Records for this task »
*** Block opens ***

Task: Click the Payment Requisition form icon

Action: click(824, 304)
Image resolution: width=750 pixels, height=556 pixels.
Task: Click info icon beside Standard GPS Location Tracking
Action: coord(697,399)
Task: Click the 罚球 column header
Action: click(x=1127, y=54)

*** Block closes ***
*** Block opens ***

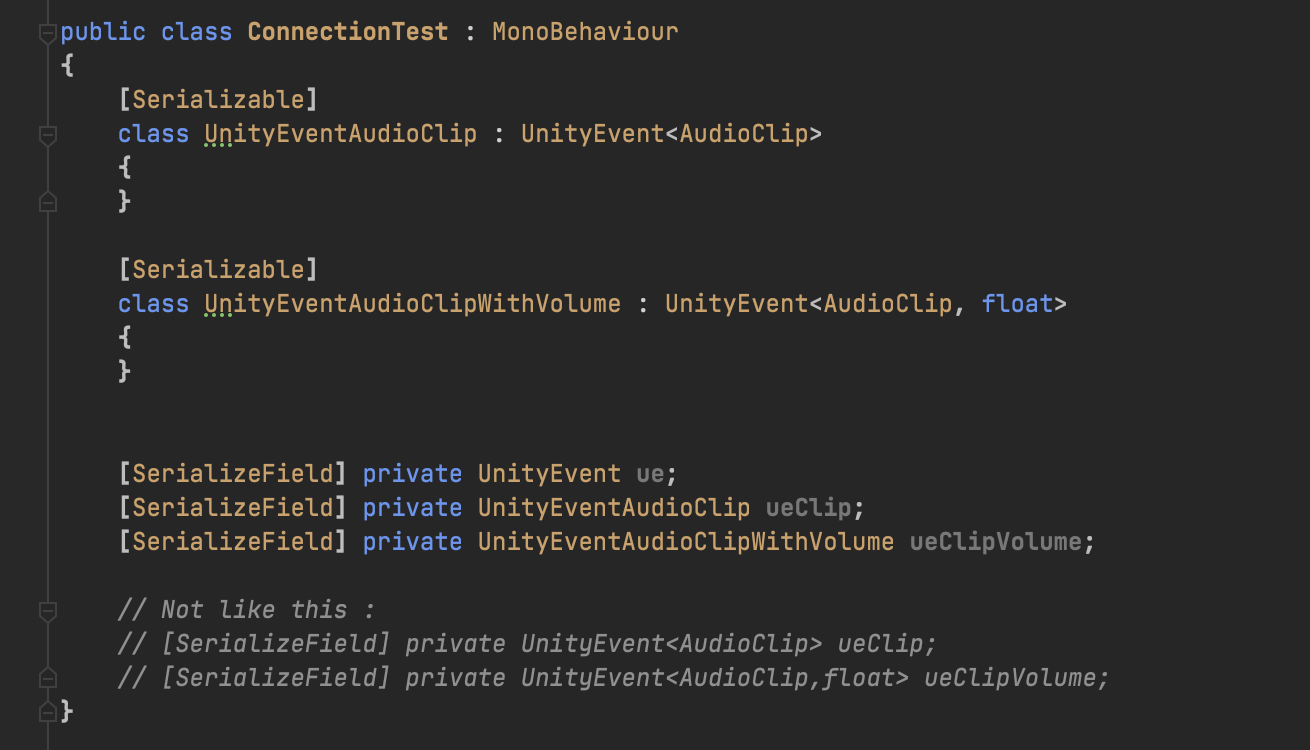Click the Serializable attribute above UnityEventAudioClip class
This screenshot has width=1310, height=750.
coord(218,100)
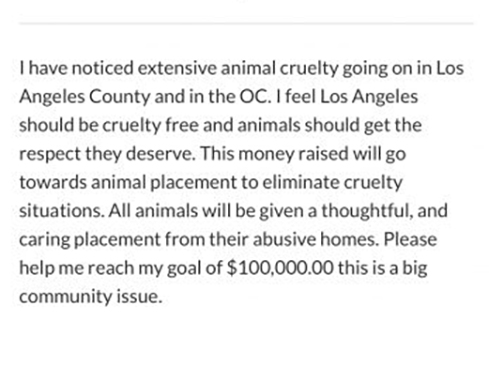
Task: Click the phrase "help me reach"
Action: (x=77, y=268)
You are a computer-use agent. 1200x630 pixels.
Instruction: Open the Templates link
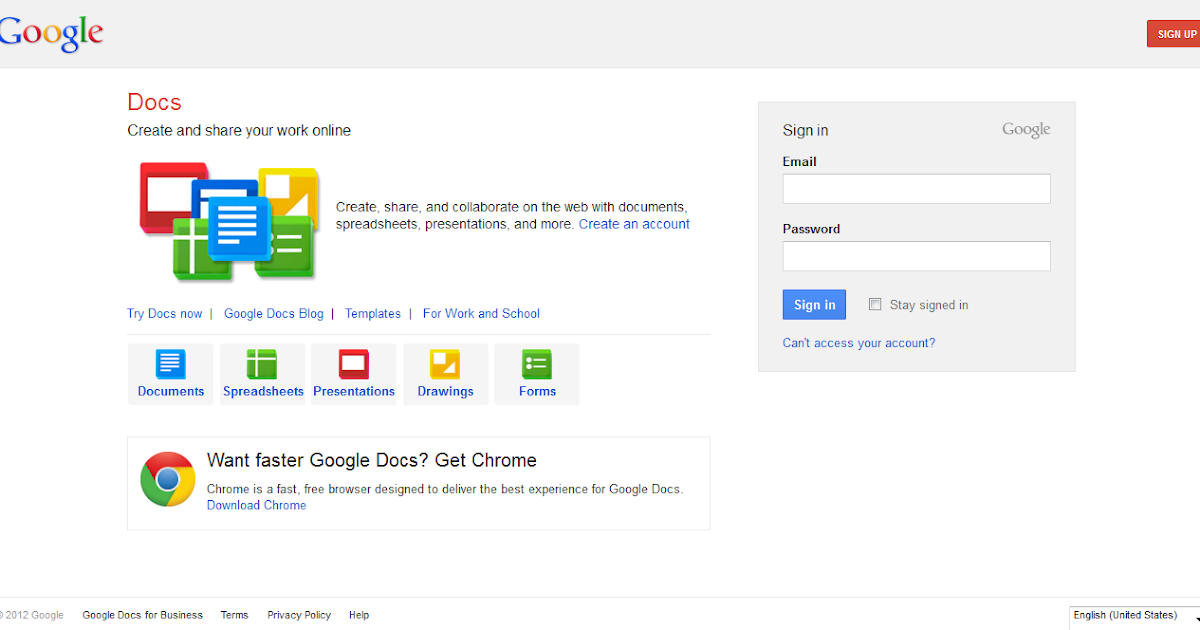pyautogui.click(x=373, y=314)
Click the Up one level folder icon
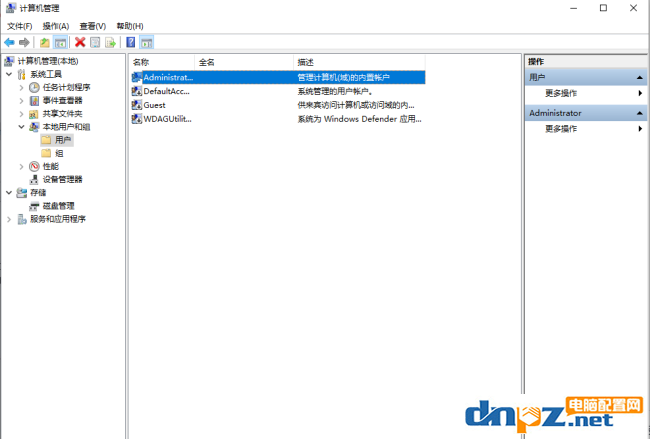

*** Block closes ***
*** Block opens ***

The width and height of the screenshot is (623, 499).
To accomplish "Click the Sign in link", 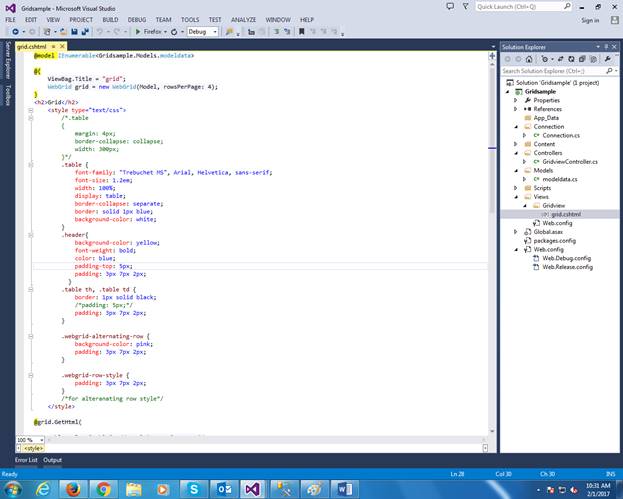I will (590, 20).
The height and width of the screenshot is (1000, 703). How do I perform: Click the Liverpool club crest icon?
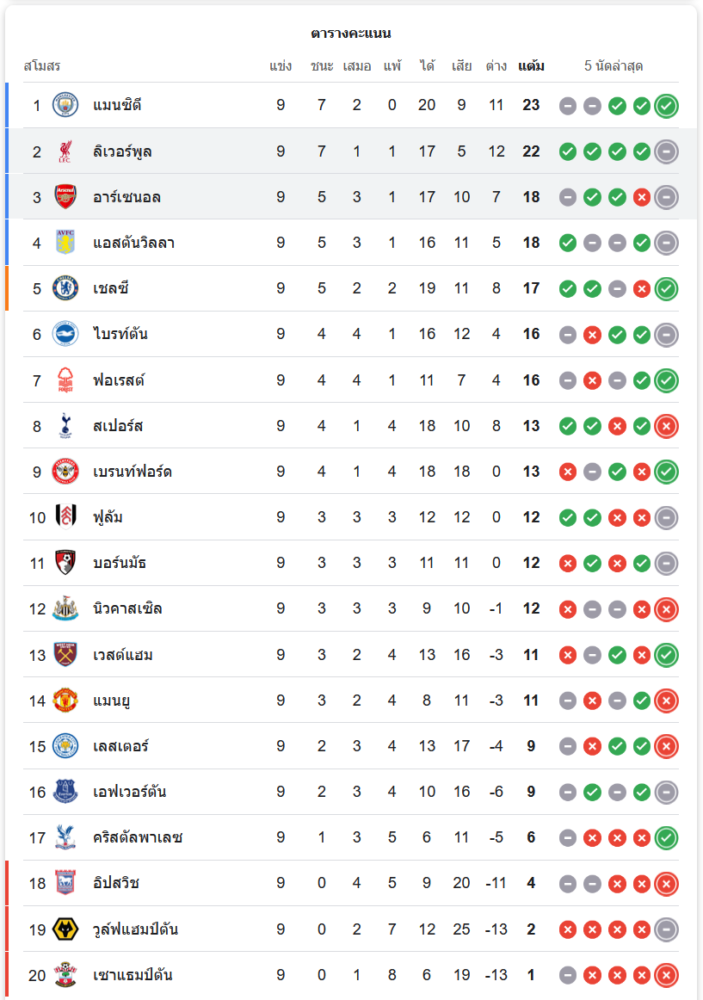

*** Block closes ***

Work order » When you reach the line containing "Instruction: Open the Templates link" in the entries above, begin restating word for word, and stop once the line containing "Click the Up one level folder icon" has been given. Omit the pictures.

Solution below »
Instruction: Open the Templates link
pyautogui.click(x=373, y=314)
Click the Up one level folder icon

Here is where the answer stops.